4x^3 + 0.20 x^2 &= \textrm{1.7e-3 M}^3

\end{align}\)

\(x^3 + 0.20 x^2 - 0.00043 = 0\)

There is no definite way to solve this equation, but the Newton's method is very useful. In this method, we let

\(y = x^3 + 0.20 x^2 - 0.00043\)

We guesstimate *x* and evaluate *y* using the above expression.
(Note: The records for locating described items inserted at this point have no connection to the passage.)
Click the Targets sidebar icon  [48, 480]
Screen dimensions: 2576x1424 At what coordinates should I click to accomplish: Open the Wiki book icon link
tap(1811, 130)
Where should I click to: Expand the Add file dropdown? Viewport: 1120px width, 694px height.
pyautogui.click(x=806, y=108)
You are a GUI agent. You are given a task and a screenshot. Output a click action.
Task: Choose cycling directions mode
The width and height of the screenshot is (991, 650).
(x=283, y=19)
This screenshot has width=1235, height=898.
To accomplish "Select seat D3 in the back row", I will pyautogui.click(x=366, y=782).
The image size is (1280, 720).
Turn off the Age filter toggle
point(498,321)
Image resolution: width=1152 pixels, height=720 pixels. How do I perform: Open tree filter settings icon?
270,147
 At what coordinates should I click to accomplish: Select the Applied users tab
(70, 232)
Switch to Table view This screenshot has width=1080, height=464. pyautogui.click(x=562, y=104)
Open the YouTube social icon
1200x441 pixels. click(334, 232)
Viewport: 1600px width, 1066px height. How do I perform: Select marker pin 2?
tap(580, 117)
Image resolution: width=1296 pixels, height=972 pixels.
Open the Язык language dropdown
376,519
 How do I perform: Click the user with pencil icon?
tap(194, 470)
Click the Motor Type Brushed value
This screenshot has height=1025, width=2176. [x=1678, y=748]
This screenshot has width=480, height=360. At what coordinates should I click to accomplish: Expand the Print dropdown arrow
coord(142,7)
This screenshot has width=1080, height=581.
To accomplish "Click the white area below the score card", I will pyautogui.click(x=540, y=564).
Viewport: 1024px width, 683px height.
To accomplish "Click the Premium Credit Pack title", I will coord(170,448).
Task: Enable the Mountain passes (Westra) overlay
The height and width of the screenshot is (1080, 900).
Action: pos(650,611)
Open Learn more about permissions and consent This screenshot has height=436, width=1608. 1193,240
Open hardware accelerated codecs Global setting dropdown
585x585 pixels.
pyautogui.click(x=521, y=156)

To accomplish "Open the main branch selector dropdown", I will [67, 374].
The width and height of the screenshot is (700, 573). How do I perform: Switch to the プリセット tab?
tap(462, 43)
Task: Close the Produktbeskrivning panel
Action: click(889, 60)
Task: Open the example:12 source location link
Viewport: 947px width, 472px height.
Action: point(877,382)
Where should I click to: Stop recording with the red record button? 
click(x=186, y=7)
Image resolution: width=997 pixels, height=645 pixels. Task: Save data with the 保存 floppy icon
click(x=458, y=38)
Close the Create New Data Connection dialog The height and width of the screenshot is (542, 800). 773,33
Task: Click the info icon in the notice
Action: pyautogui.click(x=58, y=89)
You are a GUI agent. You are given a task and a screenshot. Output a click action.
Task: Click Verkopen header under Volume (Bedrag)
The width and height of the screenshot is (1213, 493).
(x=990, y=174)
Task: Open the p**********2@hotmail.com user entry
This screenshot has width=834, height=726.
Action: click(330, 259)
The solution is a value for *x* so that *y*=0. We refine *x* values between two *x* values that give positive and negative *y* values in progression as shown in the Table below.

y |
x |
Remarks |
---|---|---|

\(2 \times 10^{4}\) | 0.05 | any small value for x |

\(5\times 10^{-4}\) | 0.06 | y larger, try x < 0.05 |

\(-5\times 10^{-5}\) | 0.04 | 0.04 < x < 0.05 |

\(8\times 10^{-6}\) | 0.0425 | 0.04 < x < 0.0425 |

\(-1\times 10^{-5}\) | 0.0415 | 0.0415 < x < 0.0425 |

\(3\times 10^{-6}\) | 0.0420 | 0.0415 < x < 0.0420 |

\(-5\times 10^{-6}\) | 0.0419 | 0.0415 < x < 0.0419 |

**DISCUSSION**

This is the same type of question as **Example 3**. As the carbonate concentration increases from 0.10 to 0.20 M, the solubility of lithium carbonate reduces to 0.042 M from 0.053 M. Note that the lithium ion concentration is 0.084 M in this case.

Note that when used to treat depression, lithium carbonate is usually called lithium in the health care profession.